DevForce relies on Entity Framework Code First to produce most of the metatadata. During the build, DevForce creates an instance of your custom DbContext (or the DevForce DbContext if you didn't write your own) and extracts conceptual model metadata from the DbContext's EDM. For this reason, your model project must reference the Entity Framework libraries (Silverlight developers: see above).

Because Entity Framework validates your model at build time, model validation errors - typically mapping inconsistencies - will surface as build errors.  These errors are displayed in the Visual Studio Error List window.

The DevForce MSBuild task, EntityModelMetadataDeploy, writes its own messages to the Output window as it generates metadata and writes the ".ibmmx" file.

To see these message, make sure you've configured Visual Studio to provide enough detail. The "MSBuild project build output verbosity" should at least be "Normal". You can navigate to this setting in Visual Studio as follows: Tools | Options | Projects and Solutions | Build and Run.
 
Open the Visual Studio Output Window and show the output from the "Build" process.  Your log messages will look something like this:

df2010metadata.JPG

In this example, a connection string was not found, so the task writes an informational message alerting you to the convention currently in place.  See the topic on setting the database connection if you think it is important for metadata discovery to find your existing database.

The most important lines are at end of the output window where it tells you if metadata were created successfully:

  Model metadata created for CodeFirstWalk
  Model metadata file '...\CodeFirstWalk.ibmmx' written for CodeFirstWalk.ibmmx

or

  Model metadata created for CodeFirstWalkt
  Model metadata for CodeFirstWalk.ibmmx is unchanged

If you see something to the contrary, metadata generation failed.
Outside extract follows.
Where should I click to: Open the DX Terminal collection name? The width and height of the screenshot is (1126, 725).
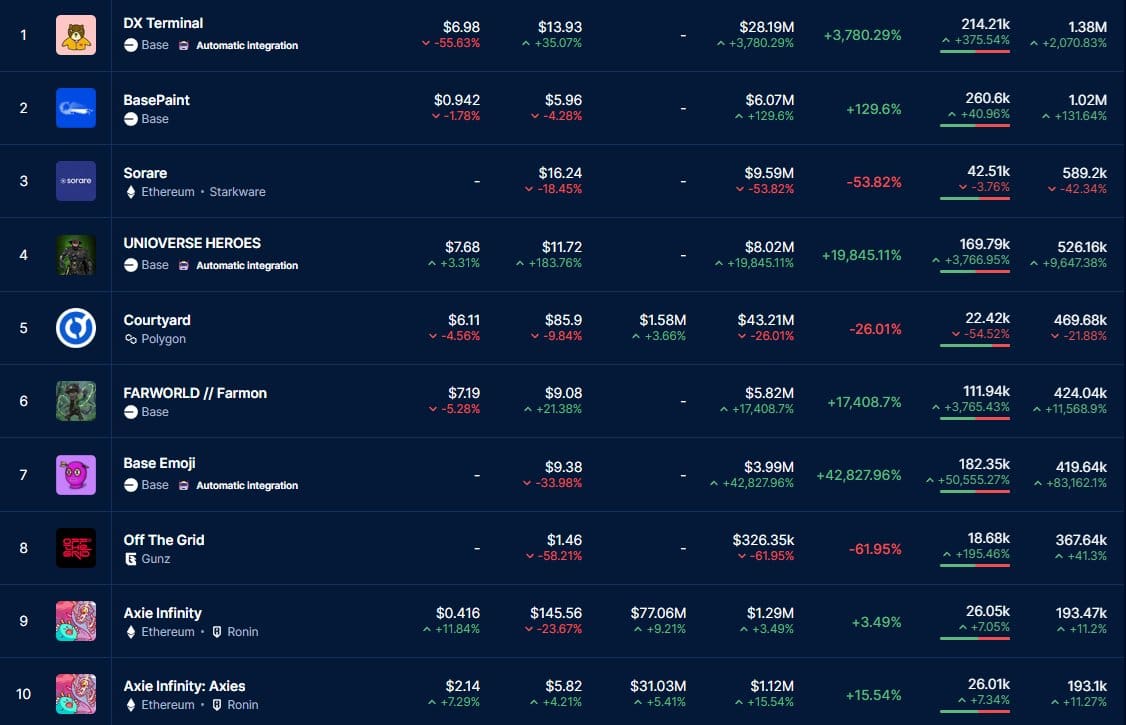pyautogui.click(x=163, y=23)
The explanation for the failure - and what to try next - should appear in the Output window as well.

App.config & SQL Server Express

At build time when DevForce asks the DbContext for metadata, the Entity Framework will attempt to connect to the database to obtain storage model metadata.  DevForce doesn't need the storage information for its metadata file, so there are three options you can choose from:

  1. Have SQL Server Express installed and running ... OR ...
  2. Set the Database.DefaultConnectionFactory for your preferred database provider ... OR ..
  3. Add a configuration file (app.config or web.config) to your model project with a connection string for the DataSourceKeyName of the model.  

When DevForce constructs the DbContext at build time, it ensures that a database isn't created by setting an appropriate database initialization strategy.

Metadata on a build server


  1. We recommend against regenerating the ibmmx file on your build server. You should build with the metadata files checked into your source control system.

You can prevent metadata generation simply by not deploying Visual Studio on your build server.  The DevForce EntityModelMetadataDeploy MSBuild task quits immediately when it discovers that Visual Studio is not present.  

You can also set the <SkipDevForce> property to true to disable the EntityModelMetadataDeploy task from running on your build server.

With metadata generation disabled, you don't have to worry about DbContext instantiations or database connections.

2. You should not skip PostSharp processing on your build server.  Without PostSharp, your entities won't be enriched with the aspects required by DevForce.  You can find more information on how to install PostSharp to your build server at the SharpCrafter's site.